» **Provided text**:

● ● ● ● ● ● ●

BACKGROUND: Few studies have evaluated the development in the use of antipsychotic medication and psychotic symptoms in patients with first-episode psychosis on a long-term basis. Our objective was to investigate how psychotic symptoms and the use of antipsychotic medication changed over a 10-year period in a cohort of patients with first-episode psychosis.
METHOD: The study is a longitudinal prospective cohort study over 10 years with follow-ups at years 1, 2, 5 and 10. A total of 496 patients with first-episode psychosis were included in a multi-centre study initiated between 1998 and 2000 in Copenhagen and Aarhus, Denmark.
RESULTS: At all follow-ups, a large proportion (20-30%) of patients had remission of psychotic symptoms without use of antipsychotic medication at the time of the follow-up. Patients who were in this group at the 5-year follow-up had an 87% [95% confidence interval (CI) 77-96%] chance of being in the same group at the 10-year follow-up. This stability was also the case for patients who had psychotic symptoms and were treated with antipsychotic medication at year 5, where there was a 67% (95% CI 56-78%) probability of being in this group at the consecutive follow-up.

● ● ● ● ● ● ●

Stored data

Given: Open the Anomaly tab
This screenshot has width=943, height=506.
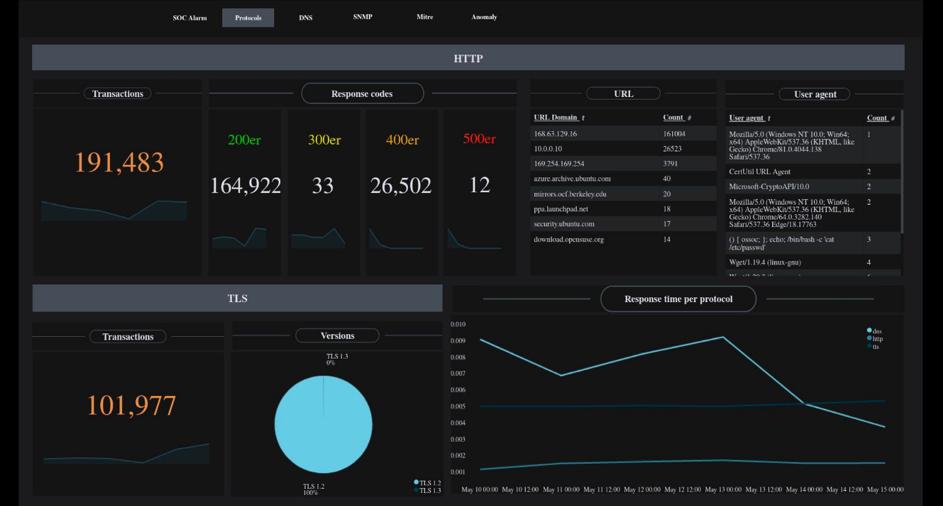Looking at the screenshot, I should 484,17.
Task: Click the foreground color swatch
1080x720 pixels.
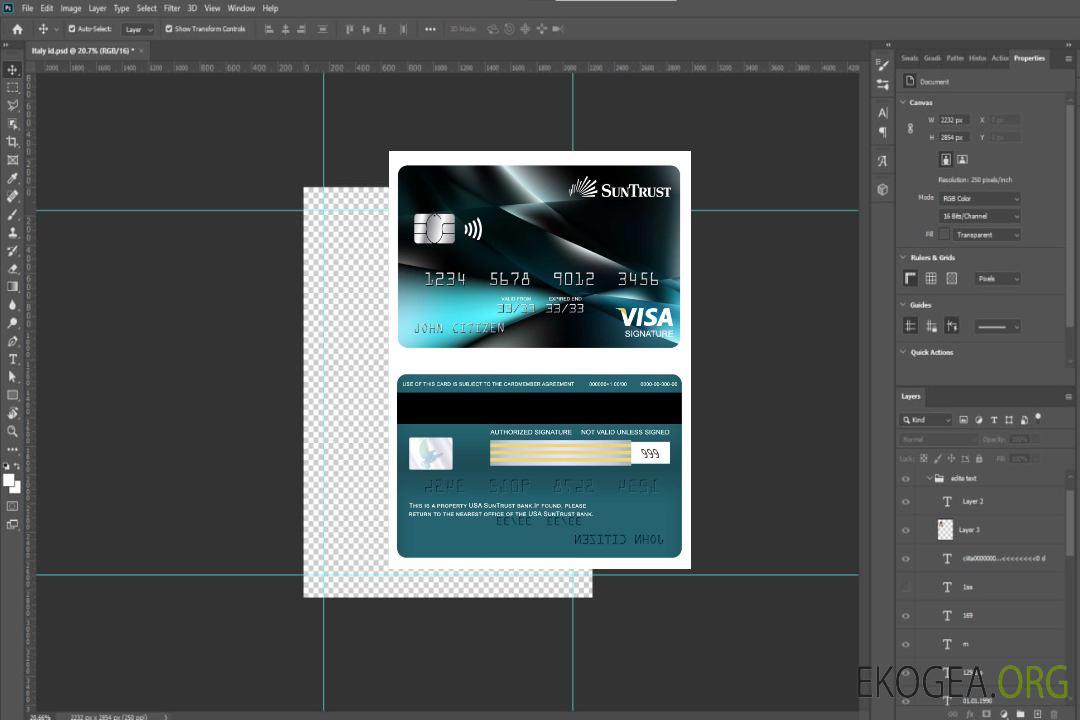Action: [9, 480]
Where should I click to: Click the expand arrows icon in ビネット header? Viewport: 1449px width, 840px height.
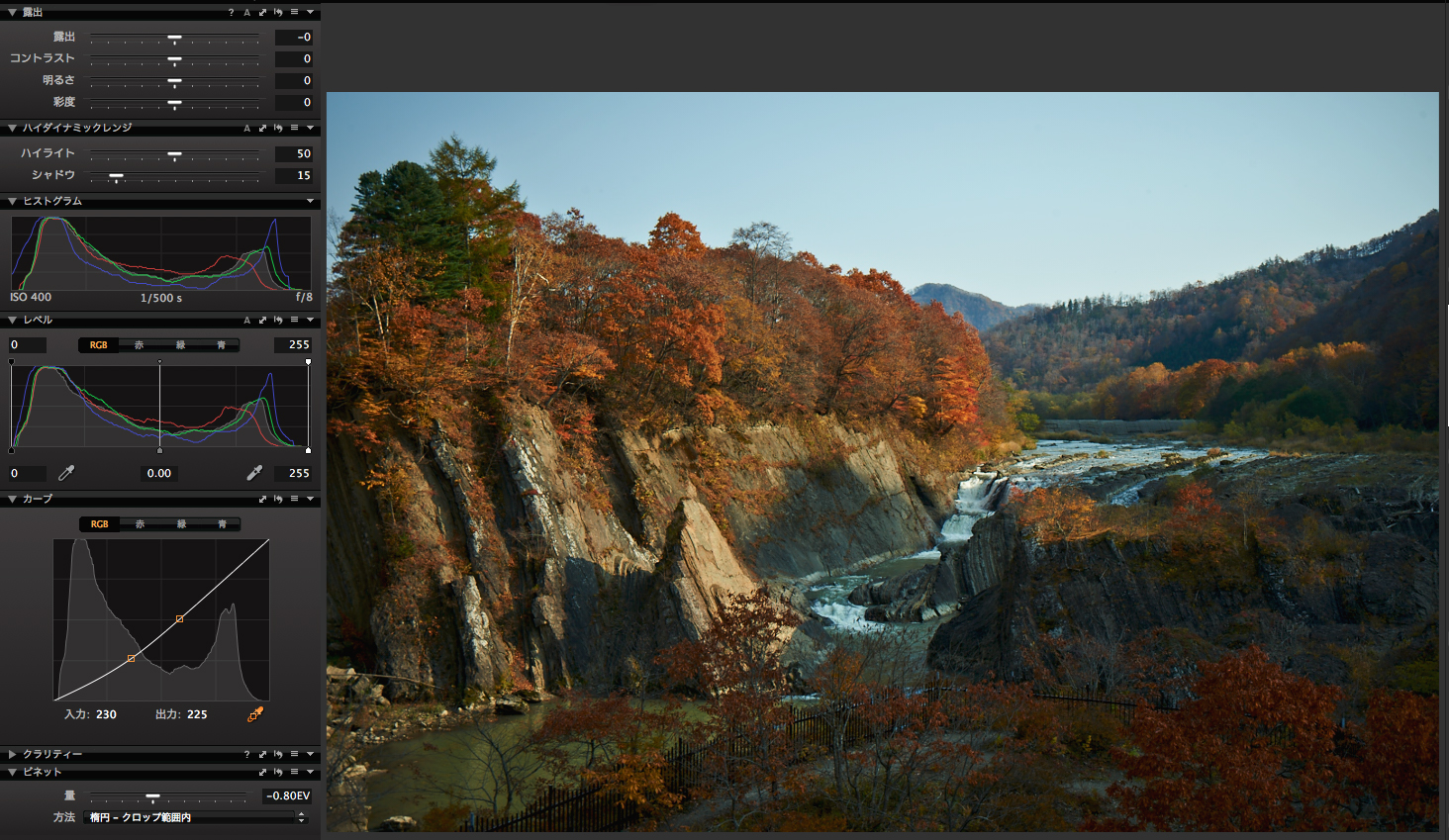(x=262, y=773)
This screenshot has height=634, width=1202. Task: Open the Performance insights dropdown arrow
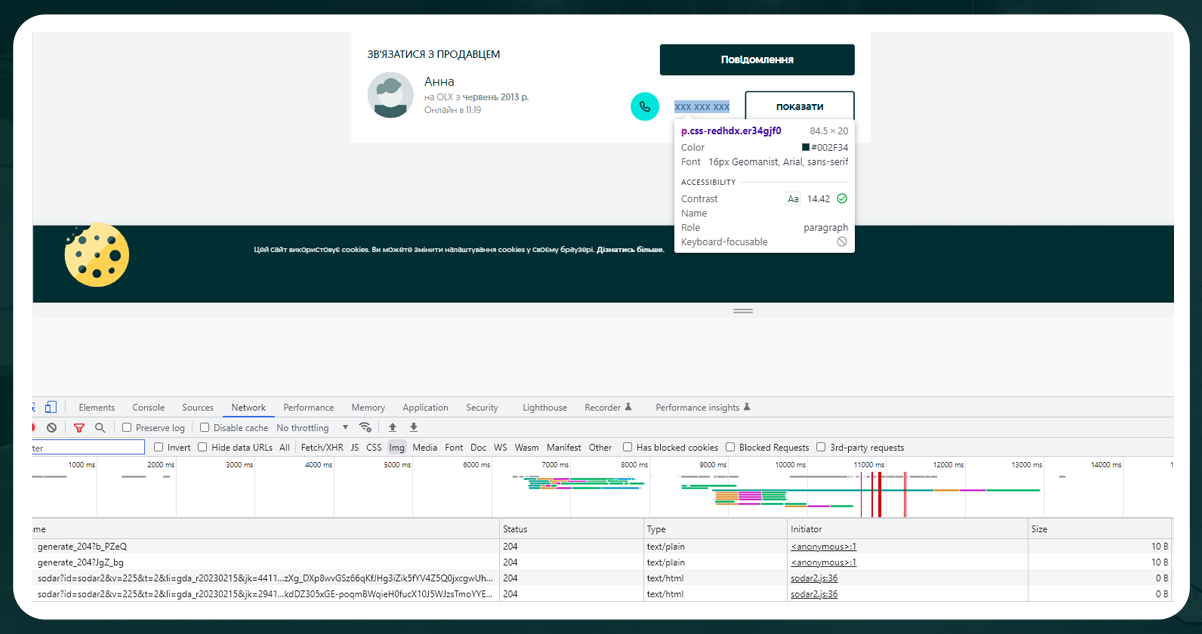click(746, 407)
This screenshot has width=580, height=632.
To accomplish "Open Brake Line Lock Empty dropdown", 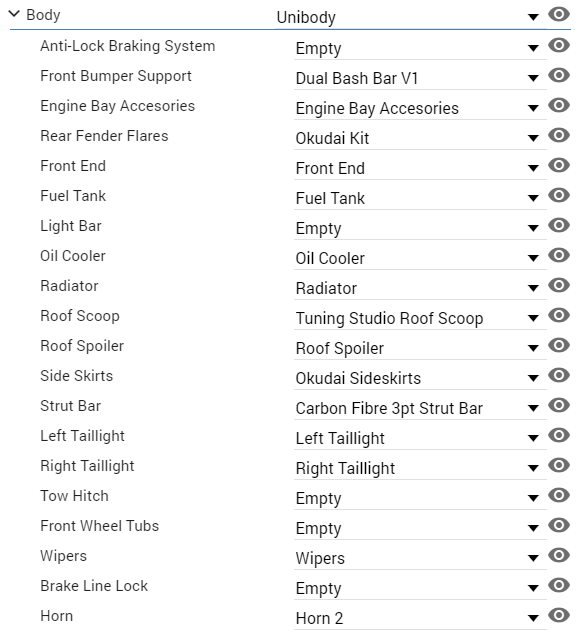I will click(420, 589).
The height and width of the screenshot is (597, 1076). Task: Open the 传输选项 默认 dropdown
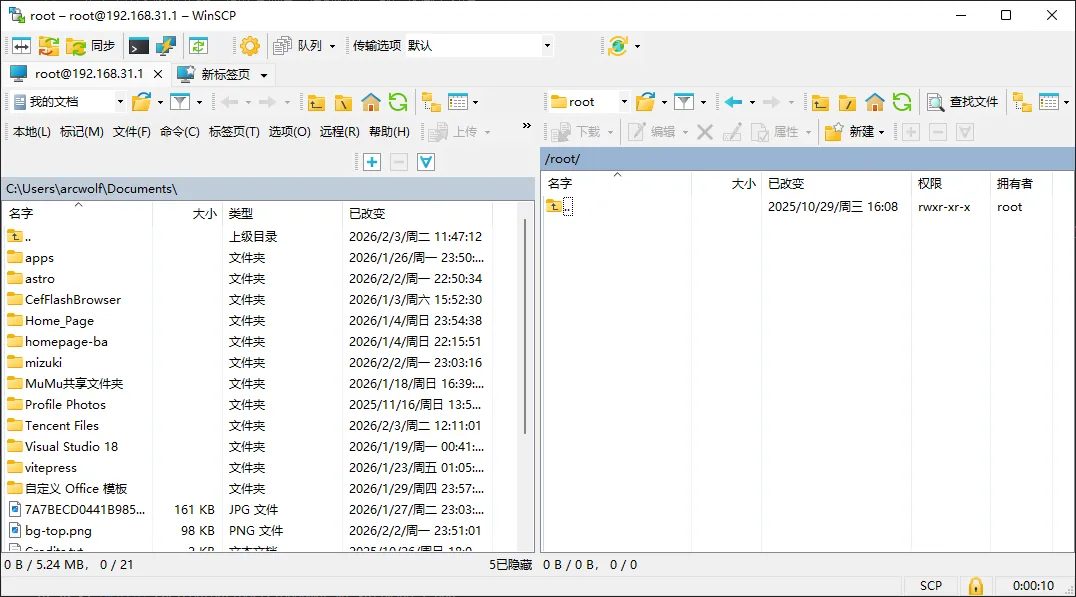[x=547, y=45]
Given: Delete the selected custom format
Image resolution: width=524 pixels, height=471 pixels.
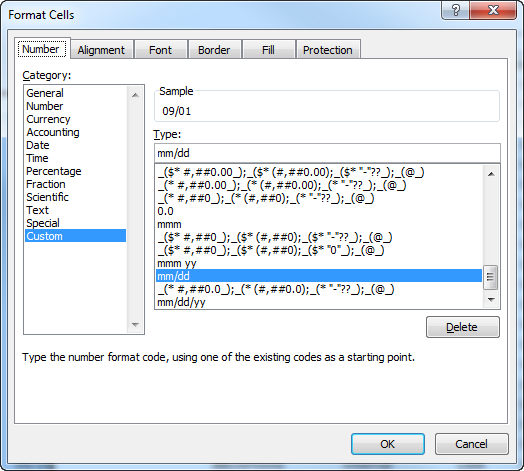Looking at the screenshot, I should pos(463,327).
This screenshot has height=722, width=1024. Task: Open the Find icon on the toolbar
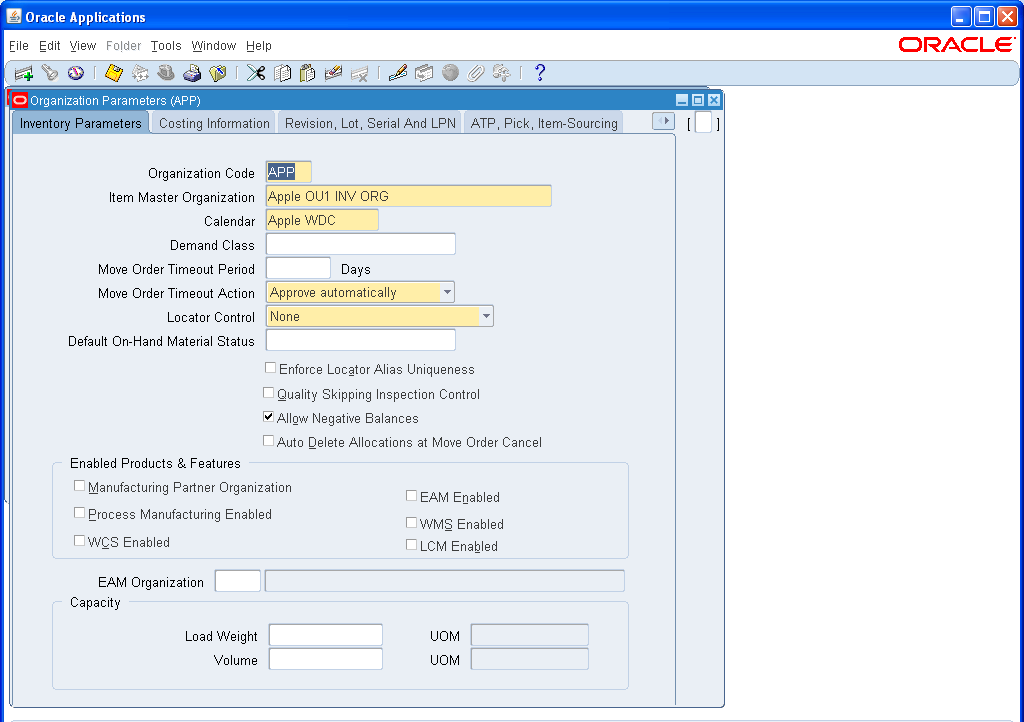tap(49, 72)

● ● ● ● ● ● ●

» **Required tasks**:
1. How many patients with first-episode psychosis were included in the study described in the text on antipsychotic medication and psychotic symptoms?
2. Proceed with the text on antipsychotic medication and psychotic symptoms in first-episode psychosis, starting after its last sentence.

» **Answers by item number**:
1. 496 patients.

2.
CONCLUSIONS: A large group of patients with psychotic illness were in remission without the use of antipsychotic medication, peaking at year 10. Overall there was a large degree of stability in disease courses over the 10-year period. These results suggest that the long-term outcome of psychotic illness is heterogeneous and further investigation on a more individualized approach to long-term treatment is needed.